AG Mednet is a software development / software services company (vendor) providing software-as-a-service to the life sciences industry. AG Mednet personnel are not directly involved in the execution of any clinical trial protocols and AG Mednet does not create or review clinical trial records. Patient identifying data is de-identified according to protocol requirements prior to entering the AG Mednet network. Patient identifying data is not stored on the AG Mednet network. It would be only under rare service and support circumstances that an AG Mednet employee would be exposed to patient data.
In the rare occasions when employees might be exposed to private patient data, AG Mednet is committed to protecting the privacy of individually identifiable health information. As a service provider of customers that are covered entities, AG Mednet complies with the administrative simplification section of HIPAA and the equivalent regulations in Europe and Asia. The privacy regulations applicable to AG Mednet include the Standards for the Privacy of Individually Identifiable Health Information (the “Privacy Standards”), the Security Standards for the Protection of Electronic Protected Health Information (the “Security Standards”) and the requirements for Breach Notification for Unsecured Protected Health Information (the “Breach Notification Requirements”). All of these regulations establish requirements with respect to the use and disclosure of Protected Health Information by AG Mednet. HIPAA and its equivalents in Europe and Asia are not the only laws governing AG Mednet with respect to patient privacy.

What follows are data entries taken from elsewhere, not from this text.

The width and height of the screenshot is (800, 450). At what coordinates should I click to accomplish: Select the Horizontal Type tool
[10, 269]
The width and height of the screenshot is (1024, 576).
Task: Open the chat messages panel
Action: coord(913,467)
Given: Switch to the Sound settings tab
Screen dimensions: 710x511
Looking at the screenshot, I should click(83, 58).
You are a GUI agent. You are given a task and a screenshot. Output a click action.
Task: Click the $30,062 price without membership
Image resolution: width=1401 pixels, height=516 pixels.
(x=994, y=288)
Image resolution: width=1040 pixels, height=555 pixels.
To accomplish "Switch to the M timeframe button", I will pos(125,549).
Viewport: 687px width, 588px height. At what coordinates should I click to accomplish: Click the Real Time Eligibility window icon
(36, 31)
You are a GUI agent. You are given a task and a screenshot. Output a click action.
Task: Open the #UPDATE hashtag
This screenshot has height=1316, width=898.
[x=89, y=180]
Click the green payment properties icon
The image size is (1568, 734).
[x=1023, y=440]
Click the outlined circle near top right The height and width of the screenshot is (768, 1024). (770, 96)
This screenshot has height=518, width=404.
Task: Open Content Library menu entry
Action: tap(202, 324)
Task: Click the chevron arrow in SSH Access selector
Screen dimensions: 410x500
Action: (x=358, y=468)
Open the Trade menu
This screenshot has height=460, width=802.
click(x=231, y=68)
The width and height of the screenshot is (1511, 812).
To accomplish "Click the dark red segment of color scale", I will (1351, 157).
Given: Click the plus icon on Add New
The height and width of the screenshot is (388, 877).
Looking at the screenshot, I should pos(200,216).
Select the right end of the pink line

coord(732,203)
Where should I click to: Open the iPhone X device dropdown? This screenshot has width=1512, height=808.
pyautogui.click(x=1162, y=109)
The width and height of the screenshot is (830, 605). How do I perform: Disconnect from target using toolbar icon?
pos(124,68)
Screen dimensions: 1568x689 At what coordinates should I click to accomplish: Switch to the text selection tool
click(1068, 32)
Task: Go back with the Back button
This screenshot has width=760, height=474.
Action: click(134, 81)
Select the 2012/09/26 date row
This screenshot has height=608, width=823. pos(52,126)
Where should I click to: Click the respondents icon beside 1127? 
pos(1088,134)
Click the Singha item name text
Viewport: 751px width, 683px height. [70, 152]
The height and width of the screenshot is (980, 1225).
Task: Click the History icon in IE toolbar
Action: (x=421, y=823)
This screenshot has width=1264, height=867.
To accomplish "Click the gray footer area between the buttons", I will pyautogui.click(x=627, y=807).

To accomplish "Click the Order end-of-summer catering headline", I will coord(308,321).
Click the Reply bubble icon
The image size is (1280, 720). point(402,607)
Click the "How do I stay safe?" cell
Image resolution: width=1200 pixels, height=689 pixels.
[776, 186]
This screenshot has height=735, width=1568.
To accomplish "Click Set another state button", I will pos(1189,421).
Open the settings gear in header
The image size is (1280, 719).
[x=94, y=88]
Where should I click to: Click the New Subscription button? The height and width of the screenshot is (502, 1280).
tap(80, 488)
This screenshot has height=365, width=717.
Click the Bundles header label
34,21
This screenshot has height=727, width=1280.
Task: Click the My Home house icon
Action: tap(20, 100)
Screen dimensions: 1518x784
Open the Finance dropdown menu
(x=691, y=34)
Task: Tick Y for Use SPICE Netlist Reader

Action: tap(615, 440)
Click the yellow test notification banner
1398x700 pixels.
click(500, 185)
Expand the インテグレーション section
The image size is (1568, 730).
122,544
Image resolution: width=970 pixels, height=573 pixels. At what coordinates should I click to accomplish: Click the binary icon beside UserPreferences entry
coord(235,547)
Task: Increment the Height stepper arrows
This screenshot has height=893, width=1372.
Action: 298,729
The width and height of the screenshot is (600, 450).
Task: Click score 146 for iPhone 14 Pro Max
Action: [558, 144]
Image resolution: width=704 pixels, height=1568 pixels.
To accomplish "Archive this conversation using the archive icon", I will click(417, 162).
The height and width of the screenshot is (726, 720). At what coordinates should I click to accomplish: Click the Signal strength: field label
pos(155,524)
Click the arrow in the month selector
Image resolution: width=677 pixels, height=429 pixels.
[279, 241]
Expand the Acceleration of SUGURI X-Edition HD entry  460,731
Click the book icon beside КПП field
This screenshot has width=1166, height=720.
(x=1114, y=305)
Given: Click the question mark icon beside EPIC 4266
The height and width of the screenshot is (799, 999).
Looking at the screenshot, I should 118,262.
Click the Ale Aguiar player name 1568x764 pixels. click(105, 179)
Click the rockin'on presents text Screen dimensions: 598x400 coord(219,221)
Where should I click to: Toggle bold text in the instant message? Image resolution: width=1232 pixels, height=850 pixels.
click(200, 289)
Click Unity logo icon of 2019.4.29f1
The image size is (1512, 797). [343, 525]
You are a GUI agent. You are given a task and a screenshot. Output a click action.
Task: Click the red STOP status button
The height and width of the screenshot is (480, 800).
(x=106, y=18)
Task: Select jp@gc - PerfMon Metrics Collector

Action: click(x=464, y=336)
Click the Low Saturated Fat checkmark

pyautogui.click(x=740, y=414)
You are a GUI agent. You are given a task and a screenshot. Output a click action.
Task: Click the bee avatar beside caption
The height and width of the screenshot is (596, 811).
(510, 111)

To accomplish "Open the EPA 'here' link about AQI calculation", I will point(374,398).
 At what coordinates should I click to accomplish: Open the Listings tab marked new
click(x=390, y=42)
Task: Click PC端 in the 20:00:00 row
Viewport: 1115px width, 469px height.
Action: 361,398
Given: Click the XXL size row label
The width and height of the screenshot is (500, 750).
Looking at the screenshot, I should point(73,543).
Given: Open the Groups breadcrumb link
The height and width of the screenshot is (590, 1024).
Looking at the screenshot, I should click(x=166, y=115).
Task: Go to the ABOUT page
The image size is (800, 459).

AG Mednet’s policy is also to comply with state laws and other federal laws governing patient privacy, to the extent those laws are not preempted by other regulations and to the extent applicable to AG Mednet. AG Mednet trains all employees to the Privacy Standards, the Security Standards and the Breach Notification Requirements. All AG Mednet employees and contractors are expected to familiarize themselves with these policies and are furthermore required to sign a HIPAA Agreement upon hire at AG Mednet as well as an Access to Production acknowledgement and acceptance of responsibilities form for those individuals given access rights to the production servers.
It is understood that a violation of protected health information could be detrimental to AG Mednet, its personnel, patients and the Covered Entities with whom AG Mednet interacts. It would violate AG Mednet’s commitment to patient privacy. Failure to follow AG Mednet’s policies and procedures may lead to civil and criminal liability for AG Mednet employees and the end users of our products and services and may result in the termination of employment at AG Mednet. Employees are made aware of how imperative it is that all personnel comply with the Program, immediately report any potential violation of the program to Management, and assist AG Mednet personnel and authorized outside personnel in investigating any alleged violations.
We are also happy to sign any Business Associate Agreements (BAA) or other privacy related documentation if requested to do so.